弾種というが、61式は5種類の弾を撃てた。曳光高速徹甲弾、曳光被帽徹甲弾、榴弾、曳光対戦車榴弾、発煙筒などである。車内に格納するのは50発だった。曳光というのは、戦車はふつう直接射撃(敵を直接見て、照準して撃つ)なので弾の後部から光を出して弾同を見せるからである。榴弾で撃つのは装甲のない車輌や建物などである。精密な射撃でなくてもよく、着発信管と組み合わせれば炸裂の光や煙が見えるからだろう。
機関銃は砲と連装されたM1919、7.62ミリと、12.7ミリ(キャリバー50)M2対空・対地機関銃各1挺だった。
戦車のエンジン
わが国が世界に誇っていいのが、戦車への空冷式ディーゼルエンジンの実用だろう。すでに戦前から水が乏しい満洲を想定戦場にしてきたから、89式中戦車(1929年制式)以来の空冷ディーゼルエンジンは得意分野だった。61式は4サイクル12気筒、2100回転の時、570馬力、最大トルクが約205kgm、90度V型、直接噴射式ターボ・ブロワー付エンジンとなった。
570馬力といえば、ふつうの乗用車の5倍くらい、トルクも10倍くらいになるからすごいようだが、出力重量比で考えれば大したことはない。普通乗用車が重さ1トンで100馬力なら、1馬力あたり10キログラム、61式戦車は35トンだから570で割れば、1馬力あたり60キログラムほどである。
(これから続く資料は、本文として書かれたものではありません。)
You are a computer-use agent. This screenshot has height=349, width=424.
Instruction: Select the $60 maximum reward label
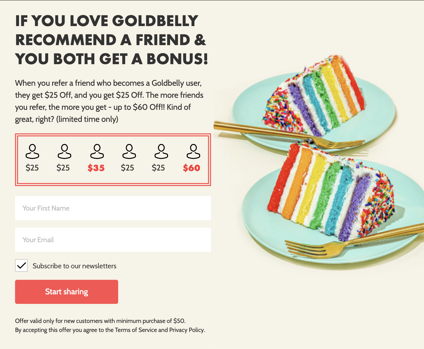point(192,168)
動きも鈍重にならざるを得ない。
空冷のメリットはエンジンに直接冷却の装置を組み込まずにすむ。ふつうの自動車エンジンにはラジエーターという、循環するエンジンの冷却水を冷やすシステムがついている。これに対して空冷エンジンは外側から空気を吹きつけるファンを付ければよい。その分、構造が簡単になる。ただし、水冷の方が冷却効果が高いので、ふつうエンジン出力を大きくできる。
2サイクルエンジンは、一回の燃料がもえるときにエンジンのピストンが2回動くという意味になる。4サイクルエンジンはピストンが4回の上下で、1回分の燃料が使われるということである。出力が高いのは2サイクル、燃料消費で有利なのは4サイクルエンジンとなっている。
ちなみに61式の燃料消費率は1リットルあたり350メートルとされた。燃料を補給せずに行動できる距離は約300キロメートルという。